Sexual Abuse, Southern Baptist Churches, and the Gospel

­Earlier this week, the Houston Chronicle published a three-part series on sexual abuse in the Southern Baptist Convention (SBC), the first of which was titled, “Abuse of Faith: 20 Years, 700 Victims: Southern Baptist Sexual Abuse Spreads as Leaders Resist Reforms.” This week’s W4YW focuses on many of the responses from leaders in the SBC.

On Sunday, Pastor J.D. wrote in response:

“I am broken over what was revealed today. The abuses described in the Houston Chronicle article are pure evil. I join with countless others who are currently ‘weeping with those who weep’ (Romans 12:15). The voices in this article should be heard as a warning sent from God, calling the church to repent.

As Christians, we are called to expose everything sinful to the light. The survivors in this article have done that—at a personal cost few of us can fathom. We must admit that our failures, as churches, put these survivors in a position where they were forced to stand alone and speak, when we should have been fighting for them. Their courage is exemplary and prophetic. But I mourn that it was necessary for them to show this courage at all. We—leaders in the SBC—should have listened to the warnings of those who tried to call attention to this. I hope we listen now, and I am committed to doing everything possible to ensure we never make these mistakes again.

It’s time for pervasive change. God demands it. Survivors deserve it. We must change how we prepare before abuse (prevention), respond during disclosure (full cooperation with legal authorities), and act after instances of abuse (holistic care). I will pursue every possible avenue to bring the vast spiritual, financial, and organizational resources of the Southern Baptist Convention to bear on stopping predators in our midst. There can be no ambiguity about the church’s responsibility to protect the abused and be a safe place for the vulnerable. The safety of the victims matters more than the reputation of Southern Baptists.

The Baptist doctrine of church autonomy should never be a religious cover for passivity towards abuse. Church autonomy is about freeing the church to do the right thing—to obey Christ—in every situation. It is a heinous error to apply autonomy in a way that enables abuse.

As a denomination, now is a time to mourn and repent. Changes are coming. They must. We cannot just promise to ‘do better’ and expect that to be enough. But today, change begins with feeling the full weight of the problem.”

Articles of the Week

We Didn’t Want to Know About Sexual Abuse Either, Beth Moore (and others). What must not be forgotten in these recent stories is that abuse is not a topic to be discussed. It is an experience lived by real people. We need to see their faces and hear their stories. Beth Moore and other Christian women started a thread on Twitter sharing photos from the age when they first suffered abuse. This should break our hearts.

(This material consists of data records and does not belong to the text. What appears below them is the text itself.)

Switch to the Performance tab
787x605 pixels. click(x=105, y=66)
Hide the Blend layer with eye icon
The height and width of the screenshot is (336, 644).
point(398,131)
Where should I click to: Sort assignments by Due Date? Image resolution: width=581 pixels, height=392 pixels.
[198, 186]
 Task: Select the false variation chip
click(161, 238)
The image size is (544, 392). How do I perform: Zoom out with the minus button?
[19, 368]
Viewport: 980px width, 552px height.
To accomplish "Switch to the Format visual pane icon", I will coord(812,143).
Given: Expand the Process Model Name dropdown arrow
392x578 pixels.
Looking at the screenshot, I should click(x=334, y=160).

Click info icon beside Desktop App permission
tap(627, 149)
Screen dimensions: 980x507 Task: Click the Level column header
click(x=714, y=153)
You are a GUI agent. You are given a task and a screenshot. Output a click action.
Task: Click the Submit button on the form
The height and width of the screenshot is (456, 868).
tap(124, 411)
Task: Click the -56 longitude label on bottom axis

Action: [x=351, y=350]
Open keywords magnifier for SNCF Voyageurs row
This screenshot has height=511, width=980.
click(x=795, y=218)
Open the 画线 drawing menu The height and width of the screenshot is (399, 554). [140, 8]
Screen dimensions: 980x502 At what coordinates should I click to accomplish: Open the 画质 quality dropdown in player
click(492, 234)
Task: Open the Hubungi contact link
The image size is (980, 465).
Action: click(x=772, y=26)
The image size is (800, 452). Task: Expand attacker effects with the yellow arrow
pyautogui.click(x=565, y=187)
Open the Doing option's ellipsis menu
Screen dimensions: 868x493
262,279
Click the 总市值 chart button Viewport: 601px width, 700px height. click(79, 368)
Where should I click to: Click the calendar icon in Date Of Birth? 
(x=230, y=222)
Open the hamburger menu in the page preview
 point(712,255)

Covering Up Sexual Abuse in Southern Baptist Churches Does Not Protect Jesus’ Reputation, Russell Moore. “The sexual abuse of the vulnerable is satanic at its very root, and, just as in the beginning of the cosmic story, the tools the devil and those who carry out such horrors use are twisted versions of the very words of God. How can these predators be back in churches, sometimes just moving down the street to another congregation, to prey again? Often, they do so by appealing to some perverted concept of God’s grace. ‘God can forgive anything,’ they say. ‘Look at King David.’ In so doing, these persons co-opt even the Gospel itself (or, at least, a cheap, unbiblical version of it) as cover for their crimes. As the Apostle Paul said of such madness, ‘God forbid.’ If your understanding of the Gospel means that rapists and sexual offenders still have access to those who can be harmed, you do not understand the Gospel of Jesus Christ.”

700 Is Not the Total Number: How to Get Help, J.D. Greear and Brad Hambrick. “Anger and grief, while appropriate responses, are not sufficient to protect victims. What can easily be lost in the size of these numbers, which are grievously large, is the tragic fact that they cannot be the whole story. More must be said and done in the coming days. But today, we want to provide some initial guidance to victims who have not yet come forward on how they can receive care.”

Southern Baptists and the Day of Reckoning, Trevin Wax. “Read the report. Reread it. Don’t look away. Ask yourself, How can this evil flourish in churches that name the name of Jesus? Moving forward, we cannot excuse inaction due to of our Convention’s structure (‘What can we do? Every church is autonomous!’) or because of our denominational bureaucracy (‘It takes too long to get anything done’) or because we are not personally involved (‘I’ve never fielded an accusation’). What kind of Great Commission people are we if we move heaven and earth to send out missionaries to spread the gospel abroad, but cannot muster the will to stop predators from ‘slaughtering the faith’ of people at home?”

The Reality of Sexual Abuse Hits Home: What Happened? What Do We Do Now? Al Mohler. “In light of this report and the nature of sexual abuse, an independent, third-party investigation is the only credible avenue for any organizations that face the kind of sinful patterns unearthed in this article by the Houston Chronicle. No Christian body, church, or denomination can investigate itself on these terms because such an investigation requires a high level of thoroughness and trustworthiness. Only a third-party investigator can provide that kind of objective analysis.”